As the rest of the Loeb introduction mentions, we don’t know much about what the poet Marcus Valerius Martialis got up to between the collapse of Nero’s court and his acceptance into the favour of the Flavian imperial dynasty—well, other than what he complains about in his poems, such as his lousy walk-up living space. That allows for a lot of leeway for him to make a guest appearance in The Knife of Narcissus starting in Book 3, the new installment that releases on Monday.

Martial’s poems show up before he does, as graffiti in public spaces and copied into various unauthorised editions; then the poet himself arrives, selling the equivalent of holiday greeting cards and busking in the marketplace.
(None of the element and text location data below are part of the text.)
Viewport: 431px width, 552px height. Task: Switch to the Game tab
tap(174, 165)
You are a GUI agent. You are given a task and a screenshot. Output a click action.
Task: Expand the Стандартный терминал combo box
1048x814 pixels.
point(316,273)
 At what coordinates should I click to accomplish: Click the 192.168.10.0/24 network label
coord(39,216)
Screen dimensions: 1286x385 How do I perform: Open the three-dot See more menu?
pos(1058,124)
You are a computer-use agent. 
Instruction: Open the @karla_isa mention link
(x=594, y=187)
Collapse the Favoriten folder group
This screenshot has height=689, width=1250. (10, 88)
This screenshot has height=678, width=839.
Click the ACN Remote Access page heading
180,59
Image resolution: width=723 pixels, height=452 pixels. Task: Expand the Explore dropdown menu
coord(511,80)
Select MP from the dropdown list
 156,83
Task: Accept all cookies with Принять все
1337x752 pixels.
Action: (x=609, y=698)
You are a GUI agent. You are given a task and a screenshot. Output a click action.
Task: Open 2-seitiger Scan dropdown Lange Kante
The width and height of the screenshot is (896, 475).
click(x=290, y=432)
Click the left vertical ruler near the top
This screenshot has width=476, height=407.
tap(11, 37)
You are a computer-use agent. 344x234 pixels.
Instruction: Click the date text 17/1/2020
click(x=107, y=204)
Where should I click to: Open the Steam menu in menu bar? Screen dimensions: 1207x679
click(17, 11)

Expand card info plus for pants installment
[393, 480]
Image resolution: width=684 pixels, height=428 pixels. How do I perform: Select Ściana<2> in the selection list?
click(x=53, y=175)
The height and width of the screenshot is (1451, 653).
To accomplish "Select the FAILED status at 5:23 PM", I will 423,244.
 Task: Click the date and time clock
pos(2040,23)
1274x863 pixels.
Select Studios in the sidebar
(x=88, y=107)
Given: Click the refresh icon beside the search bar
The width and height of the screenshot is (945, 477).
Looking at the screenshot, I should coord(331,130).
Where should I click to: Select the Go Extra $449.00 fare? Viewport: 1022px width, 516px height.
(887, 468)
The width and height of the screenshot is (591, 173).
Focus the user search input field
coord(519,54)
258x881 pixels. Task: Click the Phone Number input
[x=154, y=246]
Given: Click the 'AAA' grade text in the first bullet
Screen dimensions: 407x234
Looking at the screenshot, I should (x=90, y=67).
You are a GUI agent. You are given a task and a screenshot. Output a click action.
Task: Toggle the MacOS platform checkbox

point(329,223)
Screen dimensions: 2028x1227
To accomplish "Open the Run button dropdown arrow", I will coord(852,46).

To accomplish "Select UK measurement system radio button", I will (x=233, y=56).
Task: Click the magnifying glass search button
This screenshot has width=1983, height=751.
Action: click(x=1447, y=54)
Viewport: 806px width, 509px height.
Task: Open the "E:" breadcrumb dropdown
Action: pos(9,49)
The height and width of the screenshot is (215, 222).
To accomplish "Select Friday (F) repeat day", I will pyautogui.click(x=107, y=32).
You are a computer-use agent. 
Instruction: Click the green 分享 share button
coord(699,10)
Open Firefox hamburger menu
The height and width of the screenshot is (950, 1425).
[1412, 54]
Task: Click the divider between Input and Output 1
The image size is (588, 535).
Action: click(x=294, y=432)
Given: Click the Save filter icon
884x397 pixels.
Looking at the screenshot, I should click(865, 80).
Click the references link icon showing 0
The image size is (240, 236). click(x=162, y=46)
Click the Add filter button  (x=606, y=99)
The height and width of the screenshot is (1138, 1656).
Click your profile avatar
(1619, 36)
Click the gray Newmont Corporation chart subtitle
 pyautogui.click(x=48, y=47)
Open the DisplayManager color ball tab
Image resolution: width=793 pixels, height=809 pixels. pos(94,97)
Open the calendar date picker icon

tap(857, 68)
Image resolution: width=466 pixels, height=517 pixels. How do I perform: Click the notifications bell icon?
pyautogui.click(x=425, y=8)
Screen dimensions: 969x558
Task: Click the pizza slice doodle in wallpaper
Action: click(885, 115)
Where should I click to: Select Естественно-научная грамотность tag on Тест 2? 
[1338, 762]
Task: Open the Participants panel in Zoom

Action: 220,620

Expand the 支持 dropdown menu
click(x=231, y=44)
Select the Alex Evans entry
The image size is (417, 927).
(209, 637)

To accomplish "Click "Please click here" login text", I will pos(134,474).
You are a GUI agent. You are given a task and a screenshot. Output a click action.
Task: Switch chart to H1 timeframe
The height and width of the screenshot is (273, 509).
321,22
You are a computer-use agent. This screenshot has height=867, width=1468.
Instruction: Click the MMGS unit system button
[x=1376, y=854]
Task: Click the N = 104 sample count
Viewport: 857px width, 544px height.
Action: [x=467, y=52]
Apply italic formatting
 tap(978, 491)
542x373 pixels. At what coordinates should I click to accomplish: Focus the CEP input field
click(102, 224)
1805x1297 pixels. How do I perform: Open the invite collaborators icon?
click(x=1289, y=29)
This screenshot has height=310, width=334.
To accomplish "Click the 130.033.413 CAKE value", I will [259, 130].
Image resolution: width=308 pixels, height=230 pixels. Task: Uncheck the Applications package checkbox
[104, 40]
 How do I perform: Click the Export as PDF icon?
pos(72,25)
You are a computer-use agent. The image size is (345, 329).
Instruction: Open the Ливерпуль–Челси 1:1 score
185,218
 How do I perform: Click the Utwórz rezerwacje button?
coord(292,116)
As one of ancient Rome’s raunchiest poets, he’s a perfect fit for Lucius’s taste in literature, even though he doesn’t turn out to be the sort of person Lucius expected him to be.

Martial left behind an enormous output, and one of the most fun (and sometimes outright funny) parts of my research was finding poems to fit the various parts of the story; then translating them to use as-is or with tweaks to suit the scene (we’ll assume Martial wrote a few first drafts). And if I needed a new turn of phrase for an age-old act, Martial was a good place to look for creatively inspiring wording.

Pliny the Younger, one of Martial’s illustrious patrons, called him “a man of genius, of subtle and quick intelligence, and one who in his writings showed the greatest wit and pungency, and just as much fairness….But it’s likely his writings will not last. Maybe they will not—but he wrote them as if they would.”